In The Infinite Atonement, Tad Callister states "Were it not for the Atonement, there would have been no choice between eternal life and eternal damnation. The Fall would have opened the gate to one road and one road only. 'Our flesh must have laid down to rot and to crumble to tis mother earth to rise no more... Our spiritus must become subject to...the devil to rise no more' (2 Nephi 9:7-8) -- a bleak picture, to say the least. Without the Atonement everyone would be compelled to participate in this no-option program. The Fall, without the Atonement, would lead us to a downhill plunge from which there was no escape" (254).

This is why the prophets so often remind us to be at peace/happy because we are FREE -- we are free, from death and hell, because WE CAN CHOOSE to escape them through the Atonement which has overcome them. We can choose between good and evil because of the Atonement, which offers us the opportunity to choose good as opposed to the inevitable, it offers "another road, another choice, another option" (Callister 255).

The atonement not only gives us the option to choose good, it is also what gives us the power to choose good. But that is a topic for another post!

Wednesday, October 5, 2011

the meaning of words

two little additions for your collection:

1.
"Elohim" is the Hebrew name for God and appears in the Bible over 2,000 times. "El" translates to God and the "im" is a pluralization, yet when it is used to refer to the God of Israel it is grammatically singular.

So, God's name describes him as having a singularness AND a plurality. Makes sense right?

To me this seems to indicate the necessity of one being "as one" in order to be like God. Which fits with the commandment Christ gives that we be one as he is one with the father.
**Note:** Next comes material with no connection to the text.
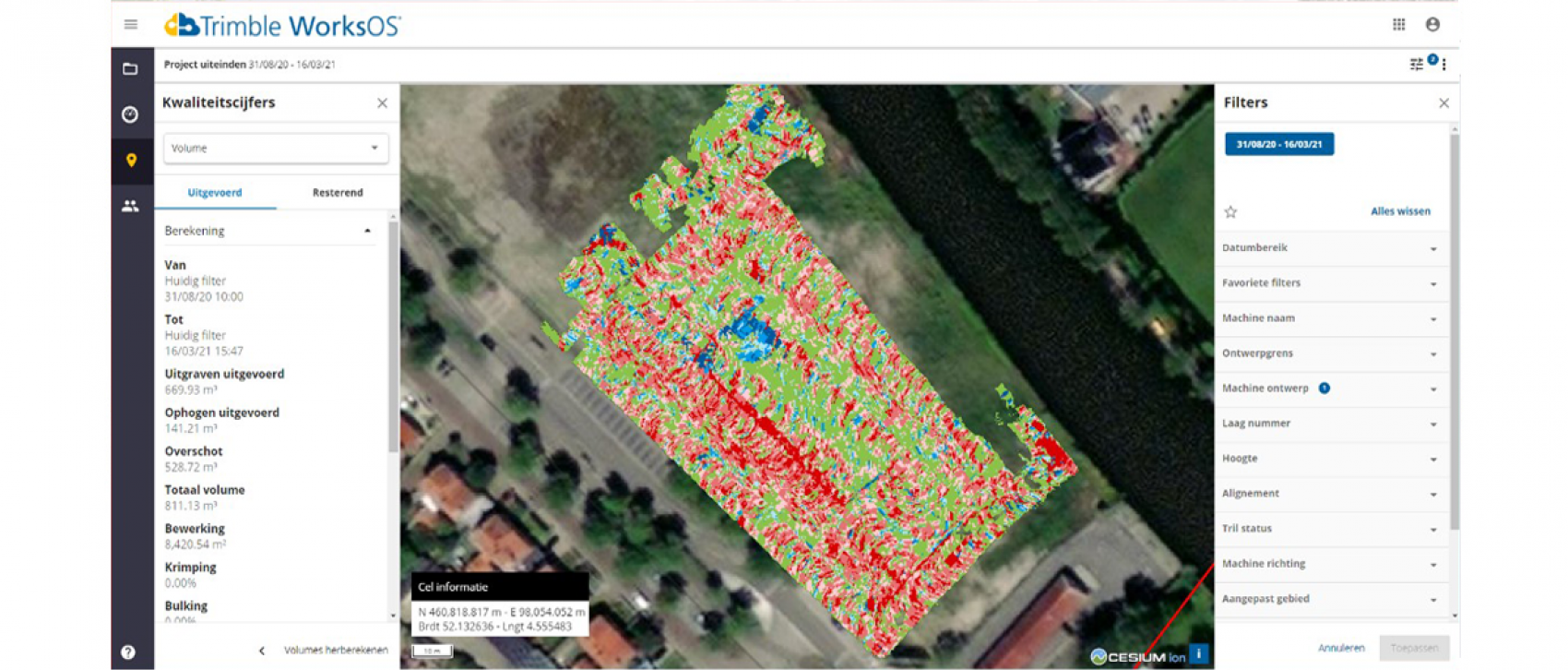Collapse the Berekening section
But I think it also goes a step further, that to be like God and have a fullness of glory and increase there is another pluralization that has to take place...
D&C 131:1-3 In the celestial glory there are three heavens or degrees; And in order to obtain the highest, a man must enter into this order of the priesthood [meaning the new and everlasting covenant of marriage]; And if he does not, he cannot obtain it. He may enter into the other, but that is the end of his kingdom; he cannot have an increase.
and so:
1 Corinthians 11:11 Nevertheless neither is the man without the woman, neither the woman without the man, in the Lord.

Which all gives more light to this verse of the hymn "O My Father" by Eliza R. Snow:
I had learned to call thee Father, 
Through thy Spirit from on high, 
But until the key of knowledge 
Was restored, I knew not why.
In the heavens are parents single? 
No, the thought makes reason stare!
Truth is reason, truth eternal 
Tells me I've a mother there.


------------------------------------------------------------

2.
When the saints who settled in Salt Lake City applied for statehood they were told they had to name the state "Utah." The two theories for the name:
  • That it is taken from the Ute indian name, which means "people of the mountains"
  • That it was a word taken from the native Ute indian language and comes from an Apache word
    (yuttahih) which means "one that is higher up"
Either way it is REALLY interesting to note Isaiah's prophecy concerning the building of a a house of the Lord (a temple) in the last days:
Isaiah 2:2-3 And it shall come to pass in the last days, that the mountain of the Lord’s house shall be established in the top of the mountains, and shall be exalted above the hills; and all nations shall flow unto it.
And many people shall go and say, Come ye, and let us go up to the mountain of the Lord, to the house of the God of Jacob; and he will teach us of his ways, and we will walk in his paths: for out of Zion shall go forth the law, and the word of the Lord from Jerusalem.